### [Exercise text]

^^^^^^^^

Geothermal heating and cooling, which takes energy from the heat stored in the Earth, gives households and businesses and opportunity to reduce their carbon footprint by taking clean renewable energy from the ground and transferring it through pumps into a property. It is one of the popular trending ways to combat climate change.
Jump To Page Contents
- Climate Change Update
- Choosing New Energy Options
- Video Explaining Geothermal Energy
- What Is Geothermal Energy?
- Environmental Impacts of Geothermal Heating & Cooling
- Financial Benefits of Geothermal Heating & Cooling
- How Geothermal Energy Works
- How Geothermal Heat Pumps Work
- How Geothermal Loops Work
- Your Next Steps To Make a Climate Impact
What’s Happening With Climate Change Trends?

^^^^^^^^

### [Collected data]

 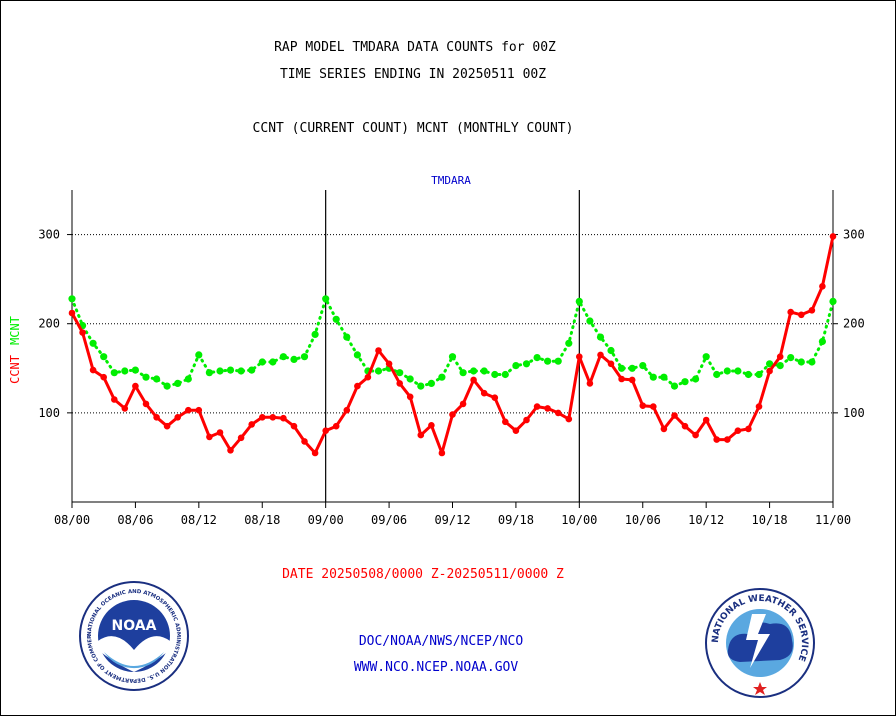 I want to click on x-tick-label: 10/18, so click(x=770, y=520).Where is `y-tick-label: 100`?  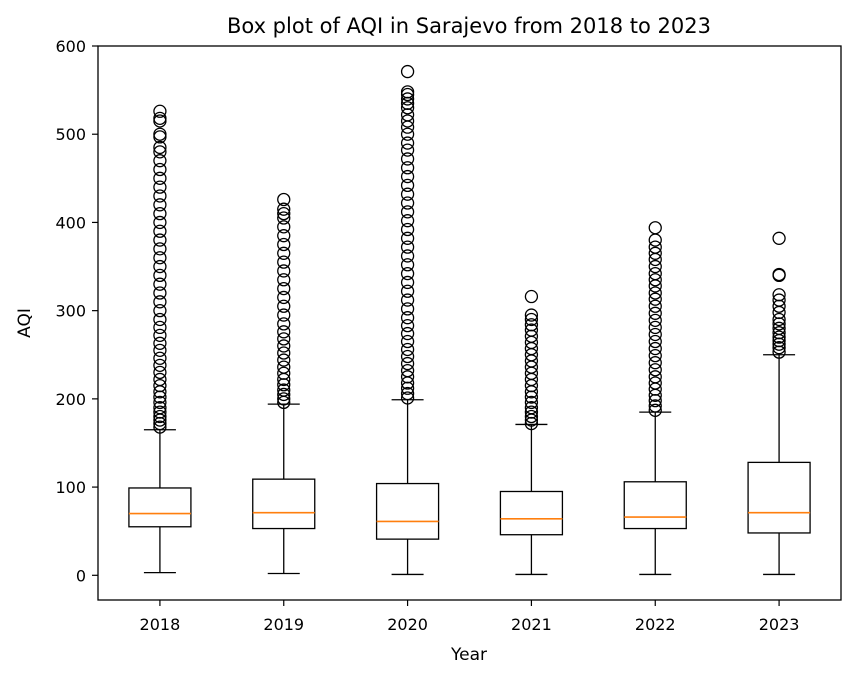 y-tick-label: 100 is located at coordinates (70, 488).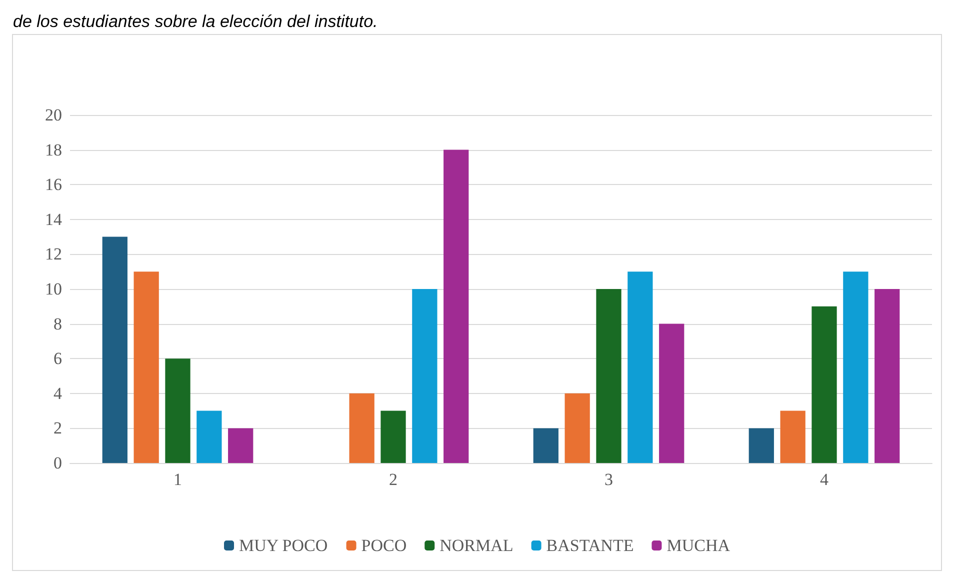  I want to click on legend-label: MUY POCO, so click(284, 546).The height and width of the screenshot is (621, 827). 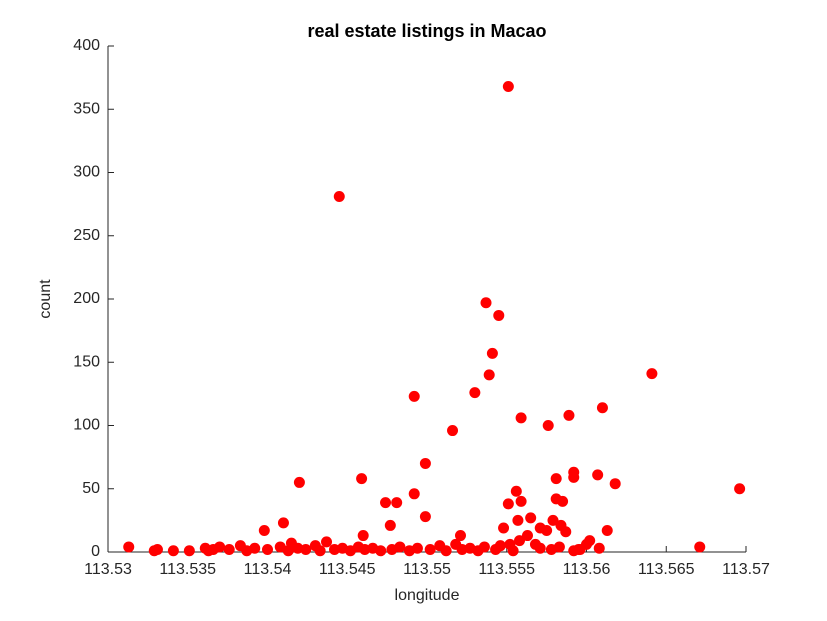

^^^^^^^^

### [Task description]
Print everything from "Jump To Page" down to "Climate Change Trends?" in the text on geothermal heating and cooling above.

### [Answer below]
Jump To Page Contents
- Climate Change Update
- Choosing New Energy Options
- Video Explaining Geothermal Energy
- What Is Geothermal Energy?
- Environmental Impacts of Geothermal Heating & Cooling
- Financial Benefits of Geothermal Heating & Cooling
- How Geothermal Energy Works
- How Geothermal Heat Pumps Work
- How Geothermal Loops Work
- Your Next Steps To Make a Climate Impact
What’s Happening With Climate Change Trends?